There is much more to consider than in the previous decades.  Without ever swelling balances, the predictions of what may happen have become much more difficult.  News reports suggesting that we will live longer, that the cost of health care in retirement will eat away at those balances, and the potential of declining cognitive abilities all need to be considered -even if we can't put a price tag on any of them.  Simply suggesting that we will work longer or even work in retirement if needed do not satisfy the question of decumulation with any accuracy.

Does that mean we will all need an annuity?  According to Eric Johnson, a professor of marketing at Columbia Business School, annuities are still a hard sell to retirees who do o=not want to hand over a huge chunk of their retirement portfolio to one firm in exchange for a steady check.  If their annuity is to cover your spouse in any way, the cost goes up while the monthly payout goes down.

What do we know about annuities aside from the hybrid investment, part-insurance, part mutual fund aspect of the purchase?  There is also the actuarial element - how long you will live is calculated into the payout and if you include your wife, with her potential to live longer than the husband, the payout drops even further.

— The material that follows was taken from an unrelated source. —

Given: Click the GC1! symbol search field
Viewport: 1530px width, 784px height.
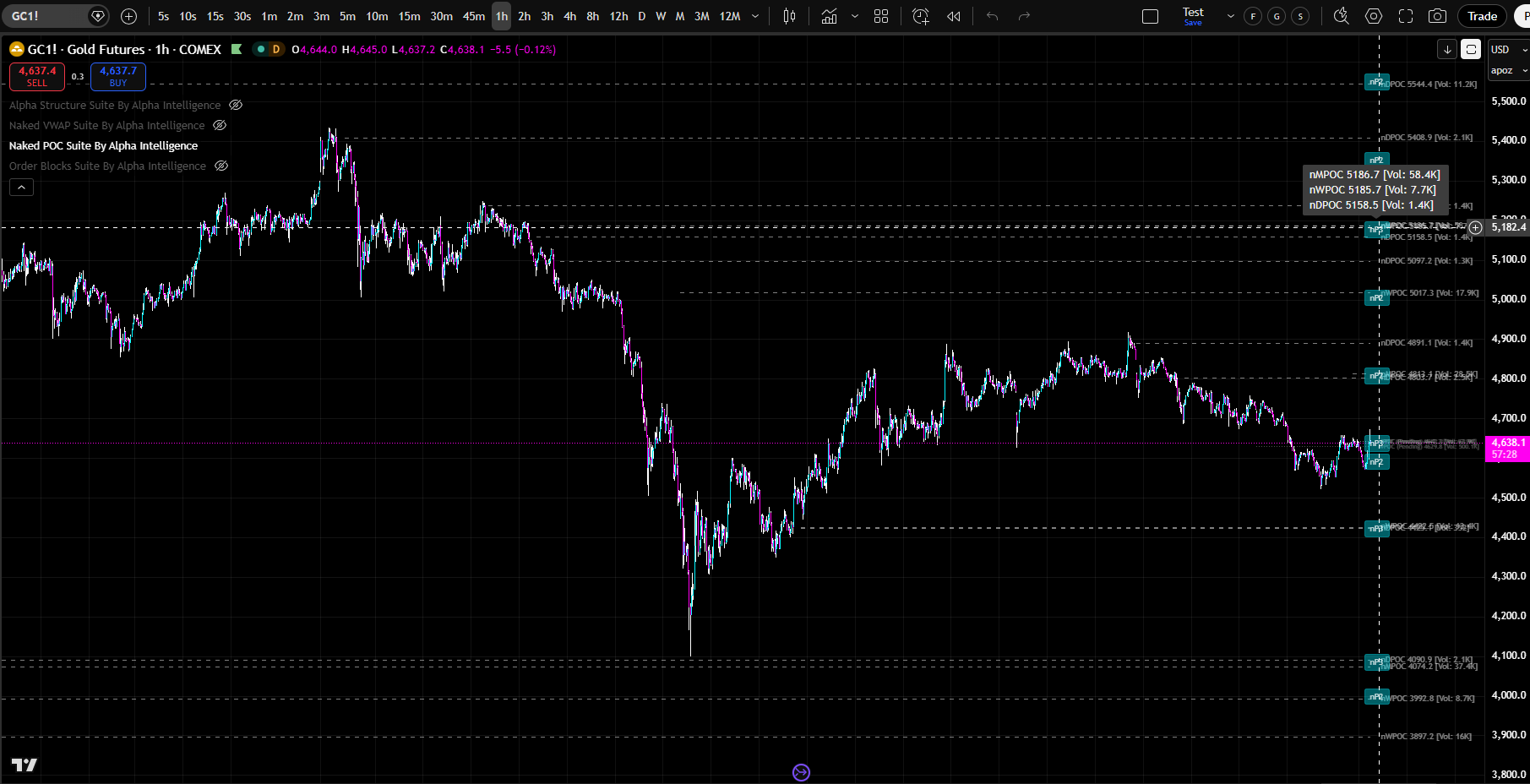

There is a behavioral aspect to the purchase of an annuity, most often bought at retirement when the defined contribution plan pay the retiree in a lump sum.  What many economists who study this event have found is not really surprising.  People make their decision of whether to buy or not using the last six months of the stock market as their best indicator.

The mention of cognitive decline also worries financial professionals and the government as well.  The older you get, the less likely you will be able to make the right decisions with whatever remaining wealth you might have. This sort of problem can occur only ten-years after retirement and with anyone overseeing the decisions - which get more complicated - there is good chance that the wrong one will be made.

Annuities are a hard sell based on what experts call mental accounting.Once you begin thinking in terms of different baskets for your money, spending what is needed often becomes a question of selling more investments than might be prudent.  Your retirement budget will change with time.  Studies have begun to suggest that in the first years, liesure spending will be far higher than it willbe just ten-years after you retire.  Annuities don't address this, often giving retirees too little money in the beginning and too much when they don't often have the ability to spend it.

Some believe that a self-examination of what you see in the future - based on who and what you are now - might be helpful.  Others disagree suggesting that if that were the case, and everything about the future seems to be not-so-bright, retirees might take an opposite stance and spend it now.

The best solution, which seems to be gaining ground it building the purchase of annuity right into the person's 401(k) plan.  This would allow them to see exactly how much they would get if they retired.  This would induce them to invest more, learn to budget now and possibly enter into retirement with fewer financial burdens. It would also benefit women who retire allowing them to get a clearer picture of what they will get based on what they have invested for the future.